• **Dataset extract**
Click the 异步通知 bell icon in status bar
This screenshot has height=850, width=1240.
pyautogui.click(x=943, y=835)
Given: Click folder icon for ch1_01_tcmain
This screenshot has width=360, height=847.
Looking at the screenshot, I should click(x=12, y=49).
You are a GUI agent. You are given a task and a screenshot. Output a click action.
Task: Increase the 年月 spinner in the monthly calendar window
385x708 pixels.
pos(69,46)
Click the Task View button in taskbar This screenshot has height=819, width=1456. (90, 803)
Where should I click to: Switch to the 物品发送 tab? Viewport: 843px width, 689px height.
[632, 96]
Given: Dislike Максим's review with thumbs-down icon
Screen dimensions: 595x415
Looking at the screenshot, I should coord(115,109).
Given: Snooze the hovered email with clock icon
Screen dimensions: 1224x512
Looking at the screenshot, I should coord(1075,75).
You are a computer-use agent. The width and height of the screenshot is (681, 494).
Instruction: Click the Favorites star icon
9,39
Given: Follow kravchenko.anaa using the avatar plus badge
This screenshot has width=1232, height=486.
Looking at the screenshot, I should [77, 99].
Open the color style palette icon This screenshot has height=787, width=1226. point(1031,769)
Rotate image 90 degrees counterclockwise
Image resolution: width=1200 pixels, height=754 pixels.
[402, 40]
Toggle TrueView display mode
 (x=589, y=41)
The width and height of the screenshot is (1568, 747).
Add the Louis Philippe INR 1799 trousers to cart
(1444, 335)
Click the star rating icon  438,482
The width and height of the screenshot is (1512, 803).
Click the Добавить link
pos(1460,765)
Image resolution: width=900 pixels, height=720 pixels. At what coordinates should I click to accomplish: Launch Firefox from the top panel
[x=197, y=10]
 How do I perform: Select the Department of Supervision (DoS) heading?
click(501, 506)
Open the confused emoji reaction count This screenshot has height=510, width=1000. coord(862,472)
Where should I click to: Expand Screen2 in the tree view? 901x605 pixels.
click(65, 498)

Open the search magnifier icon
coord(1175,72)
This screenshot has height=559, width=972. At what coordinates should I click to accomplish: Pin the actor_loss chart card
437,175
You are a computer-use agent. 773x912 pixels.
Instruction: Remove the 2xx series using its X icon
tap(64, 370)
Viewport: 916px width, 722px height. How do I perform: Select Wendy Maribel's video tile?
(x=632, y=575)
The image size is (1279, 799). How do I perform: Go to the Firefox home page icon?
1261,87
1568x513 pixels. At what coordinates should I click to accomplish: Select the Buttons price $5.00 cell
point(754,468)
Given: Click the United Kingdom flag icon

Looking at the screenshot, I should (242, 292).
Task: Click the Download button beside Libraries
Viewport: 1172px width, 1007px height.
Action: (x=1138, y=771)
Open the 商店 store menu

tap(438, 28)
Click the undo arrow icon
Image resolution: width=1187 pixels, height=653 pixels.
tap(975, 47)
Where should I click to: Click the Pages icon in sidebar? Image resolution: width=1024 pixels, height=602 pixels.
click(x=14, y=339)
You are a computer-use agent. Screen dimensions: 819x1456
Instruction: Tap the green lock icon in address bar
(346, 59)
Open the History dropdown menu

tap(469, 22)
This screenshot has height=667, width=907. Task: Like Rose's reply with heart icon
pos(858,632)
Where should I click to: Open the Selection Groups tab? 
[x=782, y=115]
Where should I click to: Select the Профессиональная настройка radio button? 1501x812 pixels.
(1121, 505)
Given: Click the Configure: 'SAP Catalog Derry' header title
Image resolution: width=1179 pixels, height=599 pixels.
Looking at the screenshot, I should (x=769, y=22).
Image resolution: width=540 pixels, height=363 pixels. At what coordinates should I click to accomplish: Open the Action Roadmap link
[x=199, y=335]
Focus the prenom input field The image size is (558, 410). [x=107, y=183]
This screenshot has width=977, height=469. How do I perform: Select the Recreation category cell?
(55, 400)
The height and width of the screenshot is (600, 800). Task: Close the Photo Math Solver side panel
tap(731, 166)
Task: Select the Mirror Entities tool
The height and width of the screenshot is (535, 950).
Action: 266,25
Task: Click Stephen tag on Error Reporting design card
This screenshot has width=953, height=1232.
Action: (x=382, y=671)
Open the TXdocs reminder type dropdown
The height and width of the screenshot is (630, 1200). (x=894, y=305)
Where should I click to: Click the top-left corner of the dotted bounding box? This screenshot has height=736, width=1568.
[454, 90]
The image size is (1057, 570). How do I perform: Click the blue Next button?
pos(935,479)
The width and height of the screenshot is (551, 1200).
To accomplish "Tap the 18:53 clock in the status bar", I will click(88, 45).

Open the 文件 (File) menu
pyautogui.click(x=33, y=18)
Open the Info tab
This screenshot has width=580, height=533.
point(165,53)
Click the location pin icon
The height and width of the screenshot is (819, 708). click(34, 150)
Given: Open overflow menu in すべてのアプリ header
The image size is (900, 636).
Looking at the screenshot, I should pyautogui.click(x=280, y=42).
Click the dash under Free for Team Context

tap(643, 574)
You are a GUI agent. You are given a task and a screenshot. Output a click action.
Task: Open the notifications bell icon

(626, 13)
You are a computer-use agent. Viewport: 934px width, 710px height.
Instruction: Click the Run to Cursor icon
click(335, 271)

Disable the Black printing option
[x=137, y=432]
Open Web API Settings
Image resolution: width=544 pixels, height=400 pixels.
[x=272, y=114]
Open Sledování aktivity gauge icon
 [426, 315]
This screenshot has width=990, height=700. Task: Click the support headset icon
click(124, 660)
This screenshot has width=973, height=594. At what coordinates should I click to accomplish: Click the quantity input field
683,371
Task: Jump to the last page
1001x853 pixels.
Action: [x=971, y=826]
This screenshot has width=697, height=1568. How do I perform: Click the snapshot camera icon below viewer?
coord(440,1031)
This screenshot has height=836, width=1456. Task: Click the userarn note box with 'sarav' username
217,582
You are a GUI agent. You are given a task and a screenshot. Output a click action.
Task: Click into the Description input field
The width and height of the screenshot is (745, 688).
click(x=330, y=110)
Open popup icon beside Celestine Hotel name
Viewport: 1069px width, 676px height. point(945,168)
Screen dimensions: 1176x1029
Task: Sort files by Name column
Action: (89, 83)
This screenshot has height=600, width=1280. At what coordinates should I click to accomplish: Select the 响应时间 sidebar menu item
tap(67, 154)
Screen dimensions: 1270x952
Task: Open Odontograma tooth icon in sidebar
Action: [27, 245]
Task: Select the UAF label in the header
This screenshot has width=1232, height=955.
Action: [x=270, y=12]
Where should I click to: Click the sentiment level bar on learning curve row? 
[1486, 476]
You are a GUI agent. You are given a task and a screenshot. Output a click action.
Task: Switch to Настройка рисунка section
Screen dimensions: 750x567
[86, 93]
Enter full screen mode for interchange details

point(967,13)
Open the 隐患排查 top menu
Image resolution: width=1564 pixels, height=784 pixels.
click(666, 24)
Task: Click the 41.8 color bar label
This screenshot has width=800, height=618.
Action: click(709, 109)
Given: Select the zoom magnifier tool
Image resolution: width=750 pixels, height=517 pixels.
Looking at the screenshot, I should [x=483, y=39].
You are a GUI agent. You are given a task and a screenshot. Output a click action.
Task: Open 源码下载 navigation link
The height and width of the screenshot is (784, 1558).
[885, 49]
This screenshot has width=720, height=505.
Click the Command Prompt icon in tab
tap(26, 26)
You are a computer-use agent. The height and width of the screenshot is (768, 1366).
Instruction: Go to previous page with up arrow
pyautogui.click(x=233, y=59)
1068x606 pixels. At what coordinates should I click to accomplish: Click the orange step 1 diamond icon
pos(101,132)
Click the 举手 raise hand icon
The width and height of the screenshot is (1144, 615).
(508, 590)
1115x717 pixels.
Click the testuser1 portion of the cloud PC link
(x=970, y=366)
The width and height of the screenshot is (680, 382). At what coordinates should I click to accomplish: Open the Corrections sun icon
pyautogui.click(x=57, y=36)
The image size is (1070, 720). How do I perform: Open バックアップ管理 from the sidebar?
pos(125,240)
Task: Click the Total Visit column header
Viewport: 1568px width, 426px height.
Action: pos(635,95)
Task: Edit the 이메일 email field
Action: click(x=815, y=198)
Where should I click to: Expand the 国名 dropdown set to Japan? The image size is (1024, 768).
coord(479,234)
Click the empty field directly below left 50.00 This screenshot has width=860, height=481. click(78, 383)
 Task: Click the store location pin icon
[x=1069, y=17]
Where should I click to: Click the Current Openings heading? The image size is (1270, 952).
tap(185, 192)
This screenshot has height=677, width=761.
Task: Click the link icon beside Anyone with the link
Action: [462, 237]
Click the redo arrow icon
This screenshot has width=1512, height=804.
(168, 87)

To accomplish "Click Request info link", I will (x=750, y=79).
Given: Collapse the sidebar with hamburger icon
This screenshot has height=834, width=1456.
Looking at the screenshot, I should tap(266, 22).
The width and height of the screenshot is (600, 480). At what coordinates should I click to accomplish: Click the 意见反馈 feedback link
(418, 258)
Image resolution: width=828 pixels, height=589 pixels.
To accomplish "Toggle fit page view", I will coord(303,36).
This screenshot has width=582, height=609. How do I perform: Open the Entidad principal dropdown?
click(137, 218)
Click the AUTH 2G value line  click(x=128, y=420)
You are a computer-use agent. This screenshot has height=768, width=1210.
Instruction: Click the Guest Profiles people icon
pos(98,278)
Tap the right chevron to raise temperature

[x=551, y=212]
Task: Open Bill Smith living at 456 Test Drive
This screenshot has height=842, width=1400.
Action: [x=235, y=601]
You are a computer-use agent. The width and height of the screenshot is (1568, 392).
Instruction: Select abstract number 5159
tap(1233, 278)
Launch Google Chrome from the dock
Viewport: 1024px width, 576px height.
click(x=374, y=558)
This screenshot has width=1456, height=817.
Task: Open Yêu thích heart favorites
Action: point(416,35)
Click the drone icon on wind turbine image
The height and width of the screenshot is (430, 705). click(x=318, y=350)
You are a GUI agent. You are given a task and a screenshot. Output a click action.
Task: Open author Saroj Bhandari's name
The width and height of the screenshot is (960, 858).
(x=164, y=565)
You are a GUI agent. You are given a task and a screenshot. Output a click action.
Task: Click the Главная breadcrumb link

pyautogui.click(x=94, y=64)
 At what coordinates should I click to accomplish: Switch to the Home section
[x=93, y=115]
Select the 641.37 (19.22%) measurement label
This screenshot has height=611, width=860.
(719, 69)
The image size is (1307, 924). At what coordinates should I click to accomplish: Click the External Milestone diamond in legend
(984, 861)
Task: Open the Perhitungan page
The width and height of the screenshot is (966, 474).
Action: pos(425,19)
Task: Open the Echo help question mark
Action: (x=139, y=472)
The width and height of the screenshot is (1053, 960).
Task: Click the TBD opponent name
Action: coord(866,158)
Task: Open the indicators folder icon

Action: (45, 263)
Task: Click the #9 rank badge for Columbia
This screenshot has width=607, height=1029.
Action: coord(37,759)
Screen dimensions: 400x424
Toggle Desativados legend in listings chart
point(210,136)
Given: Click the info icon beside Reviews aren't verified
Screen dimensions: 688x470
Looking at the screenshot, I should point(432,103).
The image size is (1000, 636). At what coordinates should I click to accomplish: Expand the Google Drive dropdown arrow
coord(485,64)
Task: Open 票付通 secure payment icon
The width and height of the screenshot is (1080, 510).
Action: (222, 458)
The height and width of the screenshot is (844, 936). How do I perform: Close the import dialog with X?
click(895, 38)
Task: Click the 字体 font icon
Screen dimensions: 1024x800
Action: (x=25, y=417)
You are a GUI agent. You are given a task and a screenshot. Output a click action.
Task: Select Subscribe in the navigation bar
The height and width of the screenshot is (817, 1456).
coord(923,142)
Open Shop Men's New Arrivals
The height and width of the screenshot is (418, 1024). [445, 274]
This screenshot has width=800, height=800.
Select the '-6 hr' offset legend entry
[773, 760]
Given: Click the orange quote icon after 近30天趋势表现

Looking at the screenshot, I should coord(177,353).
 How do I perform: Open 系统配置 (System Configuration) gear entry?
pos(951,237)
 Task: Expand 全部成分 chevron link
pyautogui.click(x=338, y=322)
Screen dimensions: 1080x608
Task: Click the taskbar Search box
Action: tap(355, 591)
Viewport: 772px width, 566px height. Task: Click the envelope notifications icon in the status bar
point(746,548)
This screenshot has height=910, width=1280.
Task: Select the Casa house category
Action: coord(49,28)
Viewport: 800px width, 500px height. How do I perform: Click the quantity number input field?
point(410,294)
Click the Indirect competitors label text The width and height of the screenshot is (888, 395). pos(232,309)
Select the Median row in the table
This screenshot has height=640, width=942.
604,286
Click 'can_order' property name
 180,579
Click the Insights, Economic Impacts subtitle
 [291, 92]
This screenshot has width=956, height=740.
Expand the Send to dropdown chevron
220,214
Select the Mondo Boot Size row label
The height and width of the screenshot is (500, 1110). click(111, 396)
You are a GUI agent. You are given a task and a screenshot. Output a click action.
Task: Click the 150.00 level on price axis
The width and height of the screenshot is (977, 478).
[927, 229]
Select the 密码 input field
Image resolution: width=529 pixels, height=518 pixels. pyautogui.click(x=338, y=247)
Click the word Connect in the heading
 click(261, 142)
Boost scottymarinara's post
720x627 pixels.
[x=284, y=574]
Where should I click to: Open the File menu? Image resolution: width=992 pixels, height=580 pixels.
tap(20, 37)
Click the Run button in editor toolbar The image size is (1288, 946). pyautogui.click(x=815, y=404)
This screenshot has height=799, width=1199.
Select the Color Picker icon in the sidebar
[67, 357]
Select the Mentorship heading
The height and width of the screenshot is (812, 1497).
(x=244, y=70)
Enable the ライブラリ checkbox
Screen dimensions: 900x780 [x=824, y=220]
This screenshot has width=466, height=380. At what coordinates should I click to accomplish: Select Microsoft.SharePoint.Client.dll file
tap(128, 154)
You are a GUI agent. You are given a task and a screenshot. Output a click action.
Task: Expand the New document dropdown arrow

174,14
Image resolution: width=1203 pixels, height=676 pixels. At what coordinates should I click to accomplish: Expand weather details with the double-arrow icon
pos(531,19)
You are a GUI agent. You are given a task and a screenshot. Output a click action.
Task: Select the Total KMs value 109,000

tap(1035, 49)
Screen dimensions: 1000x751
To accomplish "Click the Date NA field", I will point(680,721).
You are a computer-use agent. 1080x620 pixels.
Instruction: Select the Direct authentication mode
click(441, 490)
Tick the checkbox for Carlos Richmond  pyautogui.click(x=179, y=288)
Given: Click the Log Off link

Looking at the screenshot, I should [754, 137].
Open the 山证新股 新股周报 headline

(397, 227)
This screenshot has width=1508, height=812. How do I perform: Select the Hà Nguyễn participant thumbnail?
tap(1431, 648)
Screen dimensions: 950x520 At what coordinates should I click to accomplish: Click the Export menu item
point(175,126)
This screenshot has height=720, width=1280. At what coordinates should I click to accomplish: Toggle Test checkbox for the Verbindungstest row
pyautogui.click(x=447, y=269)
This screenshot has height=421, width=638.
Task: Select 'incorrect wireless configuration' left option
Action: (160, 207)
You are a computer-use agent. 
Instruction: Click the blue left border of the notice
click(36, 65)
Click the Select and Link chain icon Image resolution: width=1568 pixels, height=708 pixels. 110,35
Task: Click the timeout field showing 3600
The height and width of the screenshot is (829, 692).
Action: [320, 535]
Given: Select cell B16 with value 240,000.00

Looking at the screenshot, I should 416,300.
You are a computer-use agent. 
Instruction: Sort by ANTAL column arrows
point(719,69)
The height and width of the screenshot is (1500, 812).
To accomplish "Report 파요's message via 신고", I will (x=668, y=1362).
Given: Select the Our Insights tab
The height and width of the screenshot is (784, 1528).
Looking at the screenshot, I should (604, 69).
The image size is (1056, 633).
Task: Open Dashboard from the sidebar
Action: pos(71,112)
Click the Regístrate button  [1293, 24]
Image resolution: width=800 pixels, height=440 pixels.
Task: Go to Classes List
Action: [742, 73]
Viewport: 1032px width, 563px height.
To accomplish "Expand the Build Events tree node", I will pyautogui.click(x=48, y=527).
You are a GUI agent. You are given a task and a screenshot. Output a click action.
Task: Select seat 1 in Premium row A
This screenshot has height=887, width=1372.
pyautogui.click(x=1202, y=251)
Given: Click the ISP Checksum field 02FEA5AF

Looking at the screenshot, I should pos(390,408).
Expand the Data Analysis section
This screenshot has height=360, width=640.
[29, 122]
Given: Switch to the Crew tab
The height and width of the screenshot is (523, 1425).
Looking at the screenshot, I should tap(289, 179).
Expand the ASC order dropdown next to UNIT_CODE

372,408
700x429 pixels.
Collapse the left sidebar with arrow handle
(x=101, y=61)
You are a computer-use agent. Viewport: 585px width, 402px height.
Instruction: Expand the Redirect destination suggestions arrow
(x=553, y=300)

• **Assignment**
The response must hold only the lines above from the line with "Open popup icon beside Celestine Hotel name" through the line with "Task: Select the UAF label in the header", each copied exactly, both ends kept.

• **Solution**
Open popup icon beside Celestine Hotel name
Viewport: 1069px width, 676px height. point(945,168)
Screen dimensions: 1176x1029
Task: Sort files by Name column
Action: (89, 83)
This screenshot has height=600, width=1280. At what coordinates should I click to accomplish: Select the 响应时间 sidebar menu item
tap(67, 154)
Screen dimensions: 1270x952
Task: Open Odontograma tooth icon in sidebar
Action: [27, 245]
Task: Select the UAF label in the header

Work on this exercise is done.